_Prompt_. Exactly as written, retype the lines that run from the line holding "Where should I" through the end of the records below. Do not include pictures.

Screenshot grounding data
○ ○ ○ ○

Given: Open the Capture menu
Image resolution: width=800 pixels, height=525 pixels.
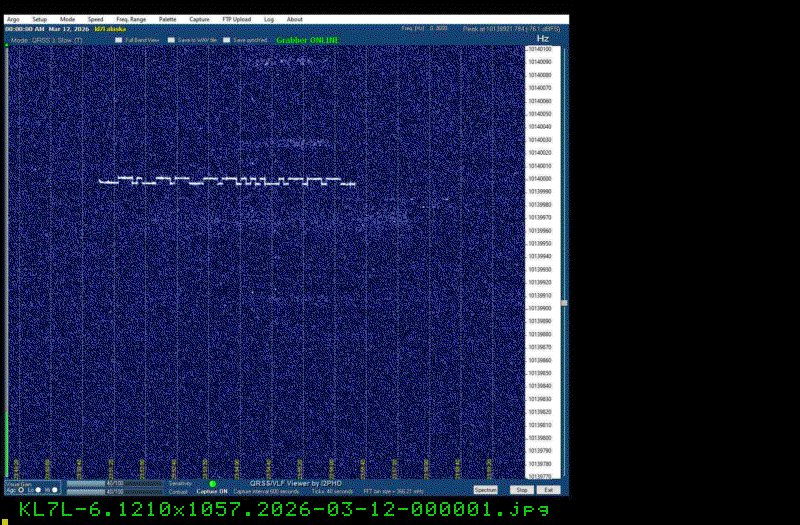Looking at the screenshot, I should [x=200, y=19].
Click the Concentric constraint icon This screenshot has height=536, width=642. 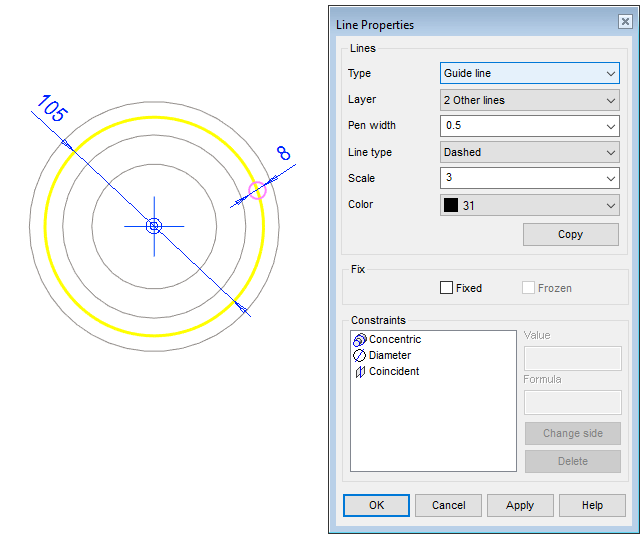(x=360, y=340)
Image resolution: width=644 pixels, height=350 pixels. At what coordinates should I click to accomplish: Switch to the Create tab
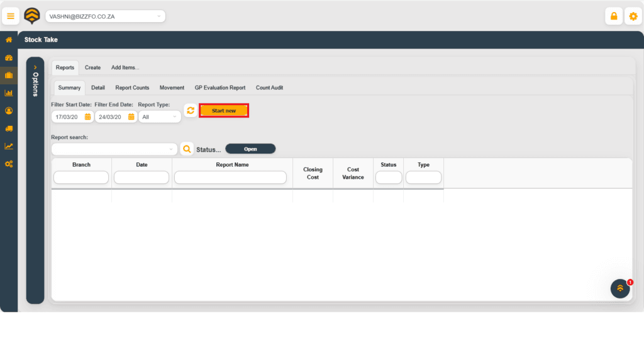[92, 68]
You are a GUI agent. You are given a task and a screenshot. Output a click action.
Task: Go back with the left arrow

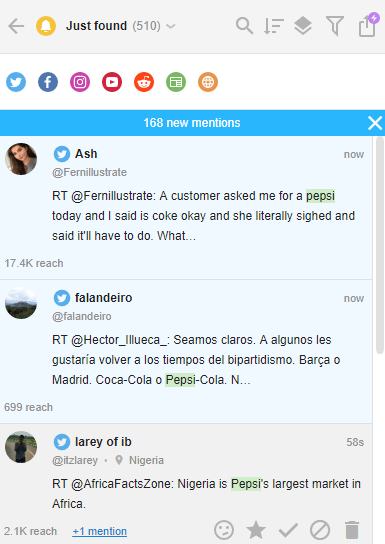pos(16,26)
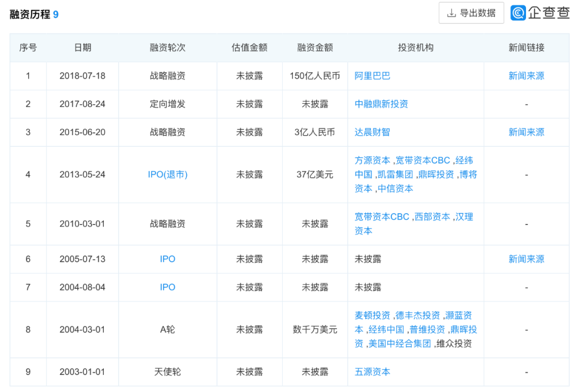Click the 导出数据 export button

point(471,13)
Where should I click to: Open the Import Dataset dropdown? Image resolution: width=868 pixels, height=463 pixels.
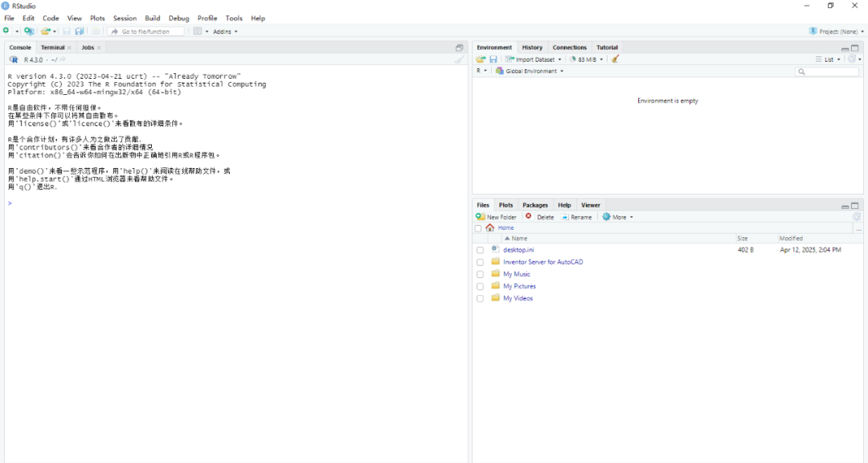click(534, 59)
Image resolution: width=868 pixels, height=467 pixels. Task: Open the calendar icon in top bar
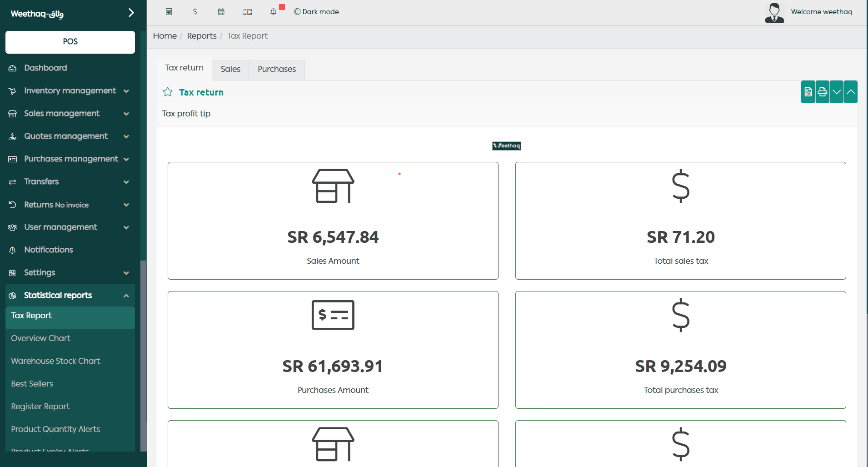221,12
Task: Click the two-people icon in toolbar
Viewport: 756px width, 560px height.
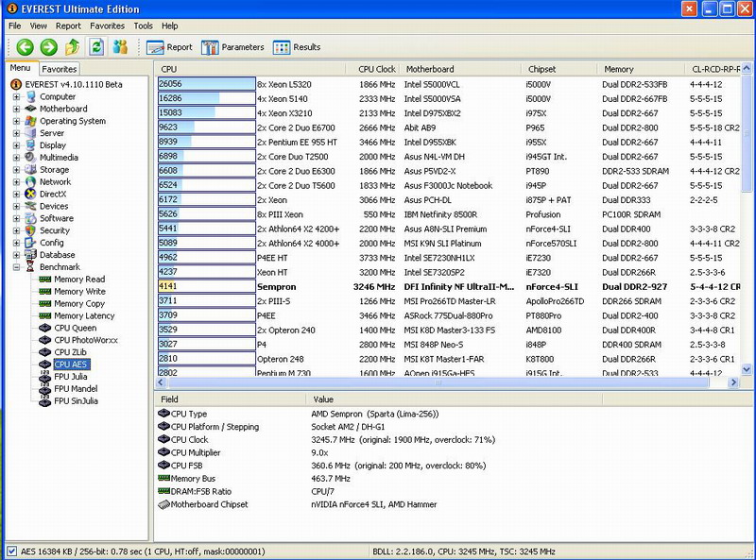Action: 120,47
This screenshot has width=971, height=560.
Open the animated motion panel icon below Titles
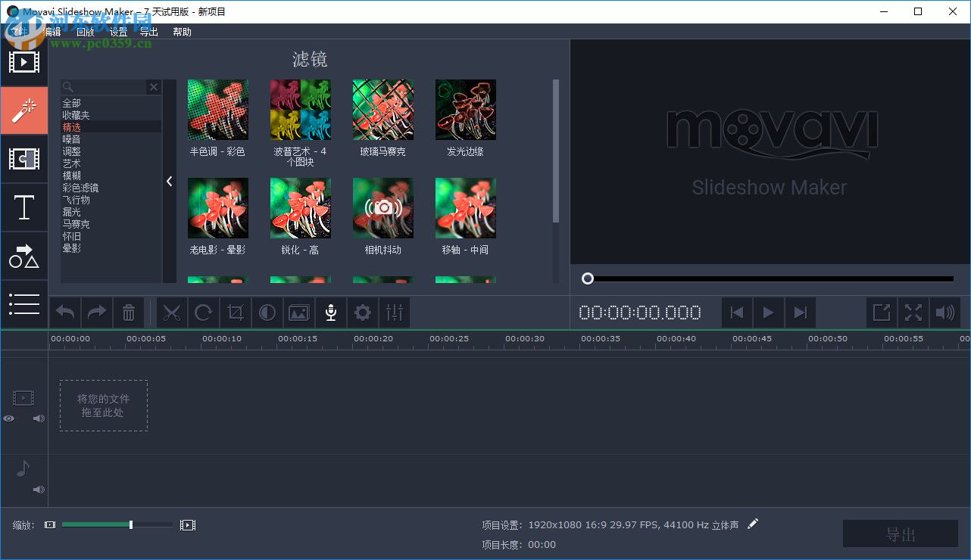coord(24,256)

○ ○ ○ ○

_Solved problem_.
Where should I click to: Open the Import Dataset dropdown? Image resolution: width=868 pixels, height=463 pixels.
click(534, 59)
Image resolution: width=868 pixels, height=467 pixels. Task: Open the calendar icon in top bar
221,12
Task: Click the two-people icon in toolbar
Viewport: 756px width, 560px height.
Action: 120,47
This screenshot has width=971, height=560.
Open the animated motion panel icon below Titles
coord(24,256)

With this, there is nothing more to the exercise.